Much as Blanchard has continued his neurodegeneration work, Ben Auerbach, an alumnus of the lab of Picower professor Mark Bear, has continued to study autism in his lab as an assistant professor at the University of Illinois. Auerbach described how his team has used rats modeling Fragile X syndrome to understand, at multiple levels of brain physiology, how the genetic mutation underlying the disease produces a symptom common across many autism spectrum disorders: sensory hypersensitivity. He’s found that it derives from hyperactivity among neurons in the auditory cortex and shown that chemically intervening to promote inhibition reduces auditory hypersensitivity.

In his talk, Boston University Assistant Professor Jerry Chen discussed how his lab has been developing technologies to allow measurements spanning neural gene expression, connectivity, activity, and animal behavior to produce “vertically integrated” insights for every animal subject in the lab. Earlier this year, the lab used the approach to identify and characterize the key role a previously unknown type of neuron plays as a hub of cortical circuits enabling sensory processing in mice. As he spoke, he traced roots of the success back to both technologies and scientific ideas he learned when he was in the Picower lab of William R. and Linda R. Young Professor Elly Nedivi.

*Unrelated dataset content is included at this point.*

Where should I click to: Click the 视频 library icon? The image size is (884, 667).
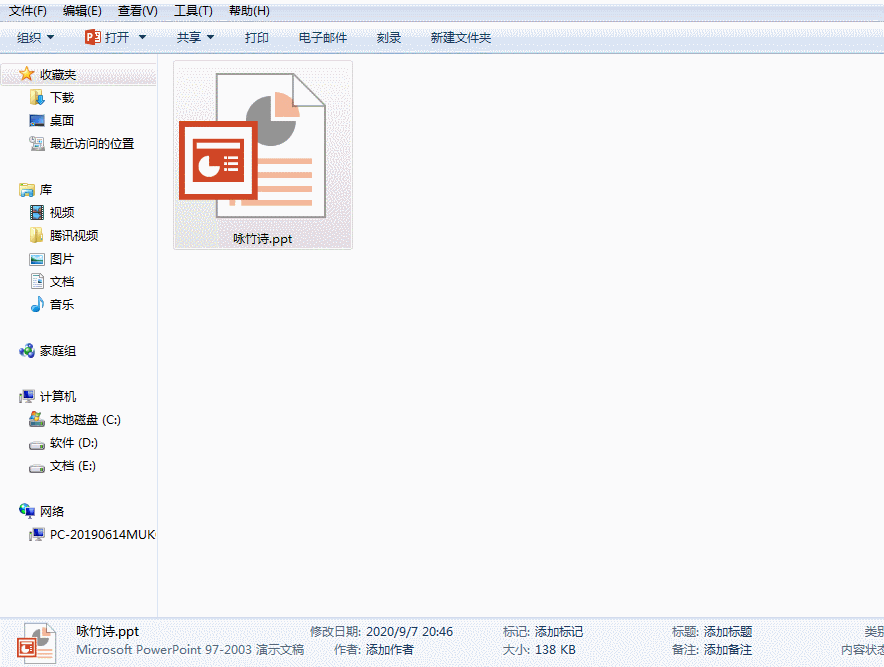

There is, of course, no requirement at all that alumni carry on their research with such clear continuity. Sometimes the training and exposure they gain at the Picower Institute proves just as valuable for launching into distinct career territory.

For example, Sung-Yon Kim, now a professor at Seoul National University, was the first postdoc in the Picower Institute and chemical engineering lab of Kwanghun Chung. In Chung’s lab, Kim contributed to developing innovative technologies for clearing, labeling, preserving, imaging, and analyzing brains and other tissues. But in his own research he’s making discoveries about something quite different: identifying the neural and circuit mechanisms that underlie survival behaviors including finding warmth and regulating eating.

And Zacchary Piccioli, an alumnus of the lab of Menicon Professor Troy Littleton, didn’t speak about neuroscience at all. Instead, as a director of R&D strategy at Moderna, he discussed how the company hopes to use the distinct advantages inherent in mRNA vaccines (like the company’s highly successful Covid-19 vaccines) in the fight against other infectious diseases such as influenza.

“I think Zach is a really wonderful example of how Picower alumni have impacts beyond just the field neuroscience including in clinical therapeutics,” Littleton said.

Right before she closed the day, inviting viewers and attendees to the unveiling of the new painting “Learnings and Memories” by artist Mila Sheng in the Picower Institute lobby, MIT School of Science Dean Nergis Mavalvala noted that a particular excitement she finds in science is that finding the answers to research questions often yields new questions that evoke further discovery. There will always be more to learn.

“We’re not only celebrating the past 20 years of Picower Institute history but we are also kicking off the next 20 years of discovery and impact,” Mavalvala said. “The quest goes on.”

In the lobby of The Picower Institute in MIT's Building 46, two men hold a cloth under a wide, colorful painting composed of neuroscience imagery. Mila Sheng, the artist, stands nearby. To her right is Nergis Mavalvala. Standing behind them are many onlookers and a tall column of blue, gold and white balloons.
Mila Sheng (in white) looks on as Picower Institute staff members David Orenstein and Will Lawson drop a cloth to unveil "Learnings and Memories," a painting exploring multiple scales of neurosicence imagery in the lobby of The Picower Institute.